--- SUPPLIED RECORDS Enclosed Below ---
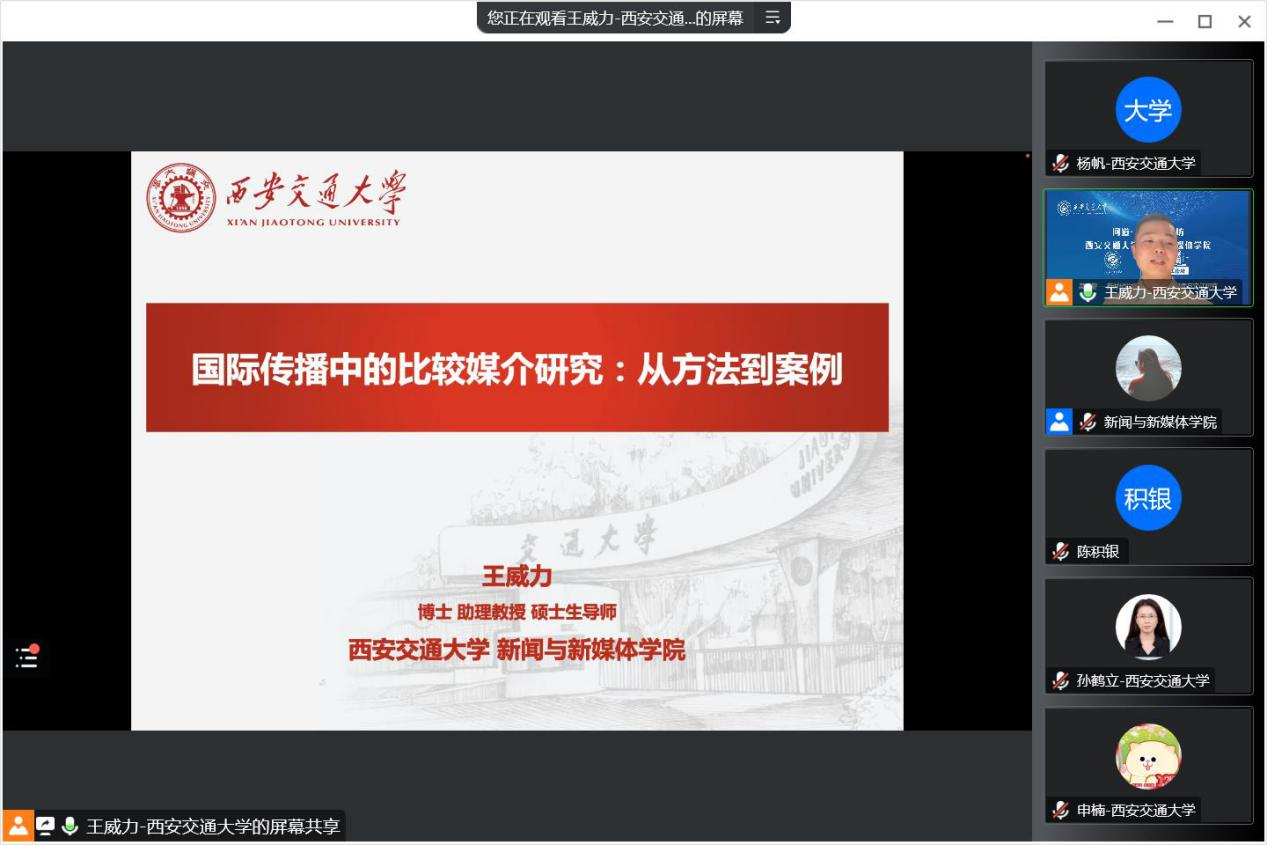
Task: Select 申楠's cartoon avatar tile
Action: (1148, 756)
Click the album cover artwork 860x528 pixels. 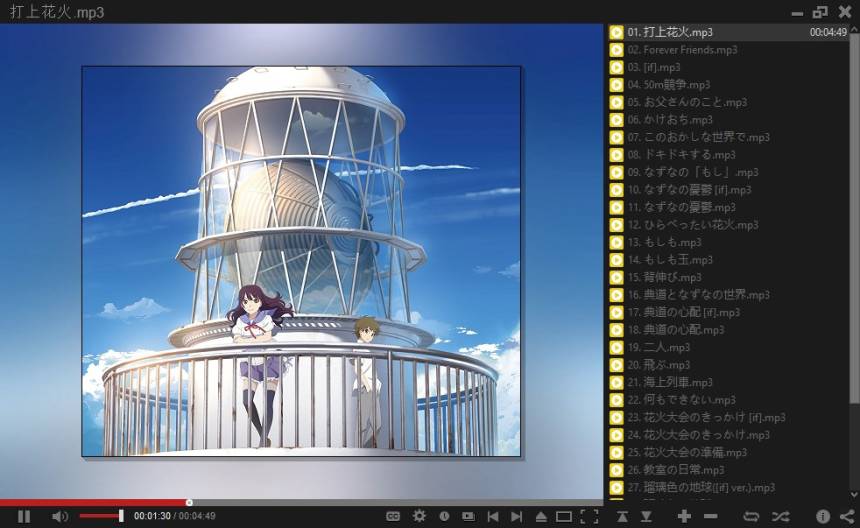[301, 261]
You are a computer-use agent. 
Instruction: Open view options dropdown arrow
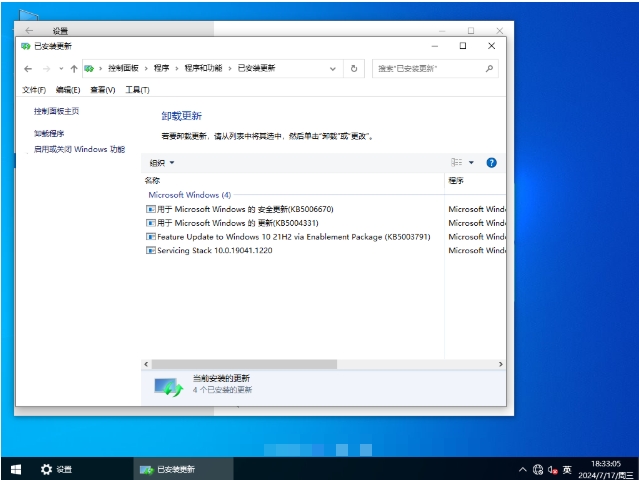pyautogui.click(x=471, y=162)
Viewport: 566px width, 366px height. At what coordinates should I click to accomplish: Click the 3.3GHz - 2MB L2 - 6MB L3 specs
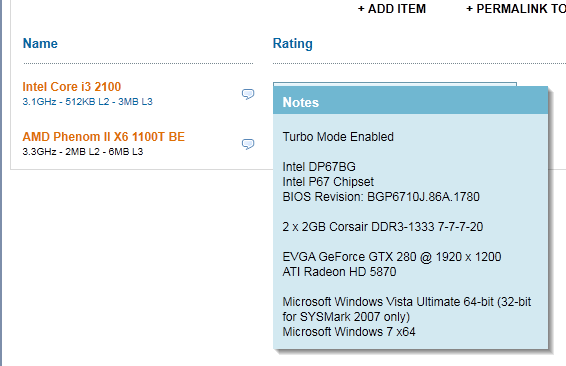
--- End of Enclosed SUPPLIED RECORDS ---
(WHAT TO DO):
The result should hold only the lines from the line with "You are a computer-use agent." through the final line of the records above, copied exactly, with pictures left out.

(TASK OUTPUT):
You are a computer-use agent. 
Instruction: Open view options dropdown arrow
pyautogui.click(x=471, y=162)
Viewport: 566px width, 366px height. At what coordinates should I click to accomplish: Click the 3.3GHz - 2MB L2 - 6MB L3 specs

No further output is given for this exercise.